=== Task inputs ===
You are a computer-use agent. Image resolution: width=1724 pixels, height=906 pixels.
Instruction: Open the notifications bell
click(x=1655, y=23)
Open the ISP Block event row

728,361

=== Your task ===
Copy each line of the data above exactly as it appears.

=== Task result ===
You are a computer-use agent. Image resolution: width=1724 pixels, height=906 pixels.
Instruction: Open the notifications bell
click(x=1655, y=23)
Open the ISP Block event row

728,361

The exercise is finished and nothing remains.